> _Exercise prompt_
Within the listing below, the lines to output run from the one containing "Beschreibung [tab] (144, 901)" through the one containing "Datenschutz (638, 2212)"; copy them exactly and nothing else.
------
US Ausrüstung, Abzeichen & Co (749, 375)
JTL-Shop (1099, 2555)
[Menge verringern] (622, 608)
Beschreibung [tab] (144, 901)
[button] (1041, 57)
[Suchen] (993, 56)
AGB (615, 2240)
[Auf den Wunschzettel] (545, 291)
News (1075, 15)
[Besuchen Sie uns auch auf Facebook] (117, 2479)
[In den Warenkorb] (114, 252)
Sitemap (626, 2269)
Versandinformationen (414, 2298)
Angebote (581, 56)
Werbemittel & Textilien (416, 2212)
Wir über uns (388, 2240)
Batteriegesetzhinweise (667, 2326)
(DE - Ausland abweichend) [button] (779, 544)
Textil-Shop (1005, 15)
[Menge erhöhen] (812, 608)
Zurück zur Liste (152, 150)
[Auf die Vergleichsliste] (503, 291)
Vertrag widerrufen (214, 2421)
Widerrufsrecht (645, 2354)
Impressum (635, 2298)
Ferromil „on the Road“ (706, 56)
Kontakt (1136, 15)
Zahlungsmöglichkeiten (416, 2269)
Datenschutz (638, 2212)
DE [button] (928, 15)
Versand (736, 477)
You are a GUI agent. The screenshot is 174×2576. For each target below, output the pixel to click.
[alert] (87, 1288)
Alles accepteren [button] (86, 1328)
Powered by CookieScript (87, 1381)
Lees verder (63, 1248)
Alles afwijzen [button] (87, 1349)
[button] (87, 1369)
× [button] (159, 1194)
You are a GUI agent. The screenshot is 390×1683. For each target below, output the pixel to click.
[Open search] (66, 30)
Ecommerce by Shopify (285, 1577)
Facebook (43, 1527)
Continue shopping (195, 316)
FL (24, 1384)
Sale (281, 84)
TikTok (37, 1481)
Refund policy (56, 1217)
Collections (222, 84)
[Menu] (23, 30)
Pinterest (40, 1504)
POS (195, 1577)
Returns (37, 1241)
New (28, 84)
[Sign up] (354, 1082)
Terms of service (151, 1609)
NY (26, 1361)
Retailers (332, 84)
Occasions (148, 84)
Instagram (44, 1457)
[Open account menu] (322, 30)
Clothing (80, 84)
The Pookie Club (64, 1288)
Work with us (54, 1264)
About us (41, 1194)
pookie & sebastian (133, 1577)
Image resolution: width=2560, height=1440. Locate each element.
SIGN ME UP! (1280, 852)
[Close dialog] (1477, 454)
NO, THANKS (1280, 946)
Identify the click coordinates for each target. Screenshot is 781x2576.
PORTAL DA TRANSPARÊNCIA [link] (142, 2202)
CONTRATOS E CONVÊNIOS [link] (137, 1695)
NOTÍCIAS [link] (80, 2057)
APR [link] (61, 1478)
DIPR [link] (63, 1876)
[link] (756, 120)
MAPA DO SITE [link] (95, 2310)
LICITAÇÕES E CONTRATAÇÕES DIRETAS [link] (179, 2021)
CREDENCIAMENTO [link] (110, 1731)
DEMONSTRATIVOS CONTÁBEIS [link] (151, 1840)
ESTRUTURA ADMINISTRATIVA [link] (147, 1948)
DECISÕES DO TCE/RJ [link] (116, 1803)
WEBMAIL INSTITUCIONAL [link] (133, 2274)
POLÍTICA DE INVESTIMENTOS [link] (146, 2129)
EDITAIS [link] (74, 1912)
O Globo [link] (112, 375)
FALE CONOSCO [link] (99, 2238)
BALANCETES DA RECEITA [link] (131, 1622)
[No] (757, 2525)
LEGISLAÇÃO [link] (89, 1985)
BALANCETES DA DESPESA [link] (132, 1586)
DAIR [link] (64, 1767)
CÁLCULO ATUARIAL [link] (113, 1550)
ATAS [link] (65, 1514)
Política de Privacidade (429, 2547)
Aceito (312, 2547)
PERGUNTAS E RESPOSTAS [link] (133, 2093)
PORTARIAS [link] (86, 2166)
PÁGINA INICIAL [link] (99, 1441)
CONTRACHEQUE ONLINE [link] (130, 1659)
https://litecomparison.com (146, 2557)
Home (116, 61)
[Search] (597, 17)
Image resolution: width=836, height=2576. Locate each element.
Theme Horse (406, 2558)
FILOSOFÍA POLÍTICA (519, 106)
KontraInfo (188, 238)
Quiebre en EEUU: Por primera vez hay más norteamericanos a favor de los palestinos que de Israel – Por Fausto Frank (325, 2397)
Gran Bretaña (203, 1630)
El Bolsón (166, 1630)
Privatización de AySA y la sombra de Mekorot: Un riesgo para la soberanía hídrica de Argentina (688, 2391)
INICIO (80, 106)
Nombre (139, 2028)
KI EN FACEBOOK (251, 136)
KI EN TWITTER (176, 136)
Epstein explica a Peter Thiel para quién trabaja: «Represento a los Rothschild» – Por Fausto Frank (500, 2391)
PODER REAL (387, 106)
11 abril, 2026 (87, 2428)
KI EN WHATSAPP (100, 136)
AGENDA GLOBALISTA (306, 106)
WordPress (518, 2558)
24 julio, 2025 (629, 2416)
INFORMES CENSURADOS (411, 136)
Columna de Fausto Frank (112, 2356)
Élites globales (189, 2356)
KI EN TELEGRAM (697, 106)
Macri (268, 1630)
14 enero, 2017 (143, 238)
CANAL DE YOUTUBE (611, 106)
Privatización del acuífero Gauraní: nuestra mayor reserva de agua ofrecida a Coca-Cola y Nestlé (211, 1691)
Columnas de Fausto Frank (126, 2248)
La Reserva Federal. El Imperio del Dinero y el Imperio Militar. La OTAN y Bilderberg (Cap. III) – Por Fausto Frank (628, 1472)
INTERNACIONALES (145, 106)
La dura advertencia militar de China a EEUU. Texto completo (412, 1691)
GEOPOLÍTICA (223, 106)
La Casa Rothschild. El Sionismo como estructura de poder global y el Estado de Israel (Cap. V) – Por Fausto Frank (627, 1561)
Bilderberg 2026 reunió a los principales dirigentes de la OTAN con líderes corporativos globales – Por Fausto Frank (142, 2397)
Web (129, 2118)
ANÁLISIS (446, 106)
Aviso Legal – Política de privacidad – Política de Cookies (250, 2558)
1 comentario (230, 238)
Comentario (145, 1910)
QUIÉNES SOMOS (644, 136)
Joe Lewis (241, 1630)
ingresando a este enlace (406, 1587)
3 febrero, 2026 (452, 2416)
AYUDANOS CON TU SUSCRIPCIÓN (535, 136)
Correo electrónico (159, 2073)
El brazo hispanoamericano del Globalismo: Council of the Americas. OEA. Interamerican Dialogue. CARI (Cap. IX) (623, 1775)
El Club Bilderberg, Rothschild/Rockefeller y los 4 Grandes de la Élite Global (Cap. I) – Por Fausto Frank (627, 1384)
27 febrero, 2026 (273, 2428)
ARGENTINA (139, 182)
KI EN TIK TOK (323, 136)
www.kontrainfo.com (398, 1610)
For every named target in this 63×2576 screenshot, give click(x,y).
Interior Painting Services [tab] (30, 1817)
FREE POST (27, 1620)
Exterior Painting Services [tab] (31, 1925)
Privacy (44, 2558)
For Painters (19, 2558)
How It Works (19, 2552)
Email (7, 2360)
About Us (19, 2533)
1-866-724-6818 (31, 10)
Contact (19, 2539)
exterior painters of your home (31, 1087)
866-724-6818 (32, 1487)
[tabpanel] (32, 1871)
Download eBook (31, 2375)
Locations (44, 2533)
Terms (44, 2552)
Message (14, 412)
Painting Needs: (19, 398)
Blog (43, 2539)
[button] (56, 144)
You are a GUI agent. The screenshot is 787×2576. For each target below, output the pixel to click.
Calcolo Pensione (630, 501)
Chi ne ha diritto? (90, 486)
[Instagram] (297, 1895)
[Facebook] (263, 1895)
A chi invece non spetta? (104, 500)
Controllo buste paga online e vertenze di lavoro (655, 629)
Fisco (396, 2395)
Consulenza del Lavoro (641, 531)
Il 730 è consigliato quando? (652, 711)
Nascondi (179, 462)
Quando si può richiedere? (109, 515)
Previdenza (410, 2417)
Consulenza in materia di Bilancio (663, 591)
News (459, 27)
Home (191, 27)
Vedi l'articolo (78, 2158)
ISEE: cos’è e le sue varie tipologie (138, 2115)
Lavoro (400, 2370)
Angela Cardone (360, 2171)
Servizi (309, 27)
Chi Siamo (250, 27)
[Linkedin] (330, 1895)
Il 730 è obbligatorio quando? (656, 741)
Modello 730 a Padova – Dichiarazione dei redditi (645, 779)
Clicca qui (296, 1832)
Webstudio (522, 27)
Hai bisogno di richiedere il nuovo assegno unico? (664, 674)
------
> _Task result_
Beschreibung [tab] (144, 901)
[button] (1041, 57)
[Suchen] (993, 56)
AGB (615, 2240)
[Auf den Wunschzettel] (545, 291)
News (1075, 15)
[Besuchen Sie uns auch auf Facebook] (117, 2479)
[In den Warenkorb] (114, 252)
Sitemap (626, 2269)
Versandinformationen (414, 2298)
Angebote (581, 56)
Werbemittel & Textilien (416, 2212)
Wir über uns (388, 2240)
Batteriegesetzhinweise (667, 2326)
(DE - Ausland abweichend) [button] (779, 544)
Textil-Shop (1005, 15)
[Menge erhöhen] (812, 608)
Zurück zur Liste (152, 150)
[Auf die Vergleichsliste] (503, 291)
Vertrag widerrufen (214, 2421)
Widerrufsrecht (645, 2354)
Impressum (635, 2298)
Ferromil „on the Road“ (706, 56)
Kontakt (1136, 15)
Zahlungsmöglichkeiten (416, 2269)
Datenschutz (638, 2212)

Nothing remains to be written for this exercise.